世界は東日本大震災からの復興計画を注視、過剰な自粛ムードによる経済縮小を回避せよ《田村耕太郎のマルチ・アングル・ビジョン》
資金調達を左右する計画
復興に必要な資金の調達も、復興計画の中身に大いに左右されるだろう。今回は膨大な金額が必要となるだろう。東日本ではいくつかの街が消滅するような被災も出ている。これを機に原子力による電力供給は細り、社会・経済生産インフラとしての電力供給体制をどうするが課題となるだろう。よって、金額が大きくなるだけでなく、計画自体が相当長期間になる可能性になる。
この多額で長期に必要な資金は、増税・国債発行・予備費取り崩しのミックスで対応しなければならなくなるだろう。国民は復興のための負担を分かち合うだろう。しかし、今後の経済情勢により、被災者以外の国民生活も厳しくなるかもしれない。継続的に負担をお願いするなら、相当信頼され理解される復興計画が不可欠だ。
すでにGDPの2倍以上の公的債務を抱える日本の国債市場での資金調達についても、復興計画が現実的で建設的でなければ、調達に苦しむことになろう。
最大の問題は経済だ。すでに自粛ムードから、一部の買い占めにあっている消費財を除く消費財や飲食等のサービス産業にダメージが出始めているようだ。供給が課題の電力については省電力に貢献すべきだ。しかし、それ以外での自粛は経済を縮小させる。
「景気」は「気」であり、気分が下がるようなショッキングな映像ばかりメディアで流され、経済の基盤は弱くなっていると思う。

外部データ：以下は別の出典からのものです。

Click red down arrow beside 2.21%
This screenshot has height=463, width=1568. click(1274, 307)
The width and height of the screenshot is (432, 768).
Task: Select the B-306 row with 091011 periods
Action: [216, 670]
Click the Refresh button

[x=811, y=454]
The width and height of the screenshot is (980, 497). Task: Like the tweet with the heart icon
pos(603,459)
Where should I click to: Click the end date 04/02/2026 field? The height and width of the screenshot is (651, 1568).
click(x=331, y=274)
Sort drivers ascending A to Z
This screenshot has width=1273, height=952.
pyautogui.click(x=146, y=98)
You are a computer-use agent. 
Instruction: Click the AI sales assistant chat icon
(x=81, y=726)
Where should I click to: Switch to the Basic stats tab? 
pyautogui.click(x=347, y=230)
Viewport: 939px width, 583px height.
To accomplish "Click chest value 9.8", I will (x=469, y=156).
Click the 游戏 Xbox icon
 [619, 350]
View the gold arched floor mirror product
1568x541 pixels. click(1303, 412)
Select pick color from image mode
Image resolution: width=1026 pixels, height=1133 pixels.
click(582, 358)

加えて各種学校の卒業式や入学式、スポーツイベント等も中止が相次ぎ、国民の気が盛り上がらない。今後、電力需要が増す夏場にかけて、各種のお祭りやスポーツも中止となれば、さらに気が下がる。それにつれて、自粛ムード継続・強化されるようだといよいよ経済は危なくなる。
国民にも企業にも希望を!
経済の問題はほとんどが電力供給量の問題だ。1000万キロワット規模の電力供給力がすでに失われているが、これが早急に代替される見込みもない。逆に原発への不安や反感が高まり、操業中の原発による電力供給量に支障が出れば、さらなる混乱に拍車がかかる。